Otoritas Perjudian Belanda (Ksa) telah meminta platform prediksi Polymarket untuk menghentikan layanan di Belanda, jika tidak akan dikenai denda sebesar 420.000 euro (sekitar 462.000 USD) setiap minggu, dengan maksimum 840.000 euro.
Menurut otoritas pengawas, pasar prediksi dianggap sebagai “perjudian ilegal” menurut hukum Belanda ketika beroperasi tanpa izin. Perintah denda ini dikenakan kepada Adventure One QSS Inc., perusahaan yang mengelola Polymarket, karena menyediakan layanan taruhan kepada pengguna Belanda tanpa izin.

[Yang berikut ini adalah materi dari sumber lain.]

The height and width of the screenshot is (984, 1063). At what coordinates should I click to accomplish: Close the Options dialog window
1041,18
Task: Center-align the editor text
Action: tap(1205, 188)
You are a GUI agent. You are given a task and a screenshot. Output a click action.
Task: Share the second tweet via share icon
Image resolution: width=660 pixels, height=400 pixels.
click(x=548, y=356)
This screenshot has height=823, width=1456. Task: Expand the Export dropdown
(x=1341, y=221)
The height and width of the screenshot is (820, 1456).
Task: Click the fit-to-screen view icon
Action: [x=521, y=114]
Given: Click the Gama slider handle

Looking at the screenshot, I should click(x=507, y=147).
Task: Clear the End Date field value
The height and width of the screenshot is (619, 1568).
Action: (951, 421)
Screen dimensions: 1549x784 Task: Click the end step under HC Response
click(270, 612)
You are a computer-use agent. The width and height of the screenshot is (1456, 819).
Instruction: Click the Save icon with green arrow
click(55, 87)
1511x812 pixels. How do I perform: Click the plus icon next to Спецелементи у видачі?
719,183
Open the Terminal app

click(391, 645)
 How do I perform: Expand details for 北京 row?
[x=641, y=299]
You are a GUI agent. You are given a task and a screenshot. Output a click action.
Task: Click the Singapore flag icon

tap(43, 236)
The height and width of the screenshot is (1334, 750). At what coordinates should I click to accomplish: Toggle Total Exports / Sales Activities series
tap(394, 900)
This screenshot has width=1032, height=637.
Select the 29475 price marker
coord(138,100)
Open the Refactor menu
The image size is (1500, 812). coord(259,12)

Langkah ini dilakukan di tengah pertumbuhan pesat pasar prediksi global, terutama menjelang acara politik besar seperti pemilihan presiden AS 2024. Namun, banyak otoritas pengawas berpendapat bahwa membiarkan pengguna menaruh uang pada hasil acara dunia nyata sebenarnya adalah aktivitas perjudian, terlepas dari posisi platform sebagai alat keuangan.
Polymarket dan pesaingnya Kalshi berkali-kali menegaskan bahwa produk mereka adalah “kontrak acara” yang bersifat keuangan, bukan perjudian. Meski begitu, kedua platform menghadapi berbagai tantangan hukum di AS dan banyak negara lain seperti Inggris, Prancis, Jerman, Italia, Australia, Singapura, dan kini Belanda.
Para ahli di Belanda berpendapat bahwa langkah Ksa mencerminkan sikap pengawasan yang ketat, lebih mengutamakan perlindungan konsumen dan integritas sistem daripada pendekatan yang mendorong inovasi.